Computer Science Building, 105

Speaker: Ben Fisch, Yale University

Abstract: 

Ethereum, along with a growing number of decentralized virtual machines, hosts thousands of applications (dapps) that are updated synchronously and secured by a common consensus protocol. These characteristics have made these platforms particularly suitable for financial use cases, where users move funds in and out of dapps for trading, lending, payments, liquidity provision, and more. Users of Ethereum can interact with many dapps at once, such as receiving a loan and executing a trade in a single transaction (aka flash loan), without needing to trust anyone beyond Ethereum’s consensus for the safety of their funds.

This shared infrastructure across dapps, however, has several downsides. Ethereum’s fixed transaction throughput creates a scaling bottleneck. An activity spike in one application can cause congestion, raising transaction prices in all others. Dapps are also forced to use Ethereum’s limited instruction set. Operations (like hash functions) that may be cheaply executed on most modern machines can blow up in complexity post compilation to Ethereum instructions. Lastly, by controlling the ordering of transactions, Ethereum’s operators profit through frontrunning or arbitrage — behavior which dapp creators may either want to prevent entirely or capture value from on their own.

Today, cryptographic proof systems are enabling dapps to address these issues by moving their transaction processing off Ethereum while still inheriting Ethereum’s security. Dedicated dapp servers (called “rollup sequencers”) collect, order, and execute large batches of transactions on their own, periodically posting only the resulting state change and a cryptographic proof of its correctness to Ethereum for verification. While this may limit users’ ability to interact synchronously with multiple dapps (e.g., for a flash loan), further reductions in the latency and cost of cryptographic proofs will re-enable atomic cross-dapp transactions. This new paradigm has also lead to new mechanism design challenges, such as how to optimize and share cross-dapp revenue, or how to outsource cryptographic proof generation and appropriately price transactions to cover these costs.

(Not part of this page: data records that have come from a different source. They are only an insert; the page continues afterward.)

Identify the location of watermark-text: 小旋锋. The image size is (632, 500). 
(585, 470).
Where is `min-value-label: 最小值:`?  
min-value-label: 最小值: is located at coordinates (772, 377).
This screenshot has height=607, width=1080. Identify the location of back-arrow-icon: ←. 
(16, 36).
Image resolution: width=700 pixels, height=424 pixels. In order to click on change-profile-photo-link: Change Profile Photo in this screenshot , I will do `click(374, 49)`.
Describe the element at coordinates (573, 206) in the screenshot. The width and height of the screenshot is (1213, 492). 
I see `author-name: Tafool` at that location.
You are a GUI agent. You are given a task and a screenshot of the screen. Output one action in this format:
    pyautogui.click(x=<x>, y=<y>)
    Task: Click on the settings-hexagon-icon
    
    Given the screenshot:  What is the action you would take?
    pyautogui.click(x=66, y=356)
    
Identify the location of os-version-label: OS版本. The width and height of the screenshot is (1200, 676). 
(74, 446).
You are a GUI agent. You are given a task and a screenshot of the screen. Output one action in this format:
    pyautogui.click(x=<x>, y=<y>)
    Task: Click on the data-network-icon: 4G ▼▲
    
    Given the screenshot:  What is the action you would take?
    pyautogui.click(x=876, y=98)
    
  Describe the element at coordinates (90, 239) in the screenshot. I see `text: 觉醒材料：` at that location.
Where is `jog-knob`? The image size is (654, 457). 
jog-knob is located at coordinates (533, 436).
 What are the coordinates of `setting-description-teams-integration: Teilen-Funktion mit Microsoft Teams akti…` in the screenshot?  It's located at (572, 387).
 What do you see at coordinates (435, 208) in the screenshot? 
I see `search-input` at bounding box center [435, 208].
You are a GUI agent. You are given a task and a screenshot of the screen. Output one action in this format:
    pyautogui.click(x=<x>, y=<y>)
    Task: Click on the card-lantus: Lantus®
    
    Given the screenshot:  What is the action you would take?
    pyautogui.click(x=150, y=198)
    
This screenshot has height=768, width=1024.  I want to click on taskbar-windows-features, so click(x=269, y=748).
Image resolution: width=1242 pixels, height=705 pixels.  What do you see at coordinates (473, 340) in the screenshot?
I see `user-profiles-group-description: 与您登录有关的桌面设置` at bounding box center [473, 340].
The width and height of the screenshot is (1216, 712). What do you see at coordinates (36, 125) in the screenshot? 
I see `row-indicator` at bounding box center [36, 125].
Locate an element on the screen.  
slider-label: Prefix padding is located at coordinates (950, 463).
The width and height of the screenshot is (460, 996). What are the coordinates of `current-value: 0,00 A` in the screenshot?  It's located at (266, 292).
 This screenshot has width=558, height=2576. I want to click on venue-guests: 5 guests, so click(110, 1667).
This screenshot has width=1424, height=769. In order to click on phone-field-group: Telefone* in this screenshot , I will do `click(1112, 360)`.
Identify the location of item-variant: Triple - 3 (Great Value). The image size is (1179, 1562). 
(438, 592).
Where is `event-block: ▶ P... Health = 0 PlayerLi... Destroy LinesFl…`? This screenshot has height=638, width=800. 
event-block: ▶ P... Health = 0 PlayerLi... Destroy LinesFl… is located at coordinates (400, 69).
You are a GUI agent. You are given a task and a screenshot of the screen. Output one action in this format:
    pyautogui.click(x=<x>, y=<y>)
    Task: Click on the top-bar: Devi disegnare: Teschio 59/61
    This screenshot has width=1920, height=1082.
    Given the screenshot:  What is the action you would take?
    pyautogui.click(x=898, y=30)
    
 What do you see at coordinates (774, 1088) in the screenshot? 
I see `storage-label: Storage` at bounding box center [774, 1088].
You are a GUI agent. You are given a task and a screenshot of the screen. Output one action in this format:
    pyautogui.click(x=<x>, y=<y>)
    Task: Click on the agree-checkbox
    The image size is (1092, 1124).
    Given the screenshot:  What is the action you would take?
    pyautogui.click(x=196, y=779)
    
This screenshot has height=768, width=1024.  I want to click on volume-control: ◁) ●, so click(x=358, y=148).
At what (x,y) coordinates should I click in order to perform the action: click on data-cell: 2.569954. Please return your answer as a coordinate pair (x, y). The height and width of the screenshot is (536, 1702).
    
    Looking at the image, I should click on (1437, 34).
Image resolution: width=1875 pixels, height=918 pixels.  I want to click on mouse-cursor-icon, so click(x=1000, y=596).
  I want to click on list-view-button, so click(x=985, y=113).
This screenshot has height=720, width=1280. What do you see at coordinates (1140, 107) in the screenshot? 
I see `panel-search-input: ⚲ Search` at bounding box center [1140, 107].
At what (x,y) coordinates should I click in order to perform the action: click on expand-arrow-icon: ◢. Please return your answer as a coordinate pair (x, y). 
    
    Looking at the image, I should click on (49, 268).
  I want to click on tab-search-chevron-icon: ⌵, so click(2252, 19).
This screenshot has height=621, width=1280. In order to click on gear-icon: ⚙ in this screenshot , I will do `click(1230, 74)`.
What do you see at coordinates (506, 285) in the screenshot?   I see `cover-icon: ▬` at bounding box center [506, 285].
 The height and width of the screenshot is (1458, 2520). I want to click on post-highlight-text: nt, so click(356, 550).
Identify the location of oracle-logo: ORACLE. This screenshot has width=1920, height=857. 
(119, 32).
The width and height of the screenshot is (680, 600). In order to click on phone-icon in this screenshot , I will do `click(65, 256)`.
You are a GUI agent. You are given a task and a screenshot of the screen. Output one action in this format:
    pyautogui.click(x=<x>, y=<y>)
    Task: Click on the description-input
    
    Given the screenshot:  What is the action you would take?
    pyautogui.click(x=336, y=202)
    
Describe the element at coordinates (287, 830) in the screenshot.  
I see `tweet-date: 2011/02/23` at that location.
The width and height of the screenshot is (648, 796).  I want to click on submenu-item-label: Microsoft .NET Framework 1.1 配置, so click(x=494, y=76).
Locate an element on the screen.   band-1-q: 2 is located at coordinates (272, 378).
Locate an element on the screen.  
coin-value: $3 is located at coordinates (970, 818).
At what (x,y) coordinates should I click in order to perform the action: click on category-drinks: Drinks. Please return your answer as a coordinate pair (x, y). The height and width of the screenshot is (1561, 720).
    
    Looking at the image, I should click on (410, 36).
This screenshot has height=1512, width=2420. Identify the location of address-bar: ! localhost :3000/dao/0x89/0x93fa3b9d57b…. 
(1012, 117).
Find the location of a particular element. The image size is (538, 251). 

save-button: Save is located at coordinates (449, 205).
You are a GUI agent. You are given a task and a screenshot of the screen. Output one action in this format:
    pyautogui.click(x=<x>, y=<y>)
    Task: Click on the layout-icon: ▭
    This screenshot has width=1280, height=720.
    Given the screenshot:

This talk will be a general presentation of this evolution and discussion of these open challenges. I will also highlight recent developments in low-latency cryptographic proofs.

Bio:

Ben Fisch is an assistant professor of computer science at Yale University and co-director of the Yale Applied Cryptography Lab. His research centers around cryptographic proofs and decentralized systems, but broadly spans topics within privacy and verifiability. Prior to Yale, he completed his PhD at Stanford University. His thesis work included Proofs of Replication and Verifiable Delay Functions, which were influential in the designs of real-world decentralized systems, including Filecoin, Chia, and Ethereum. More recently, he co-founded Espresso Systems, which is improving the decentralization, security, and interoperability of “Layer-2” applications.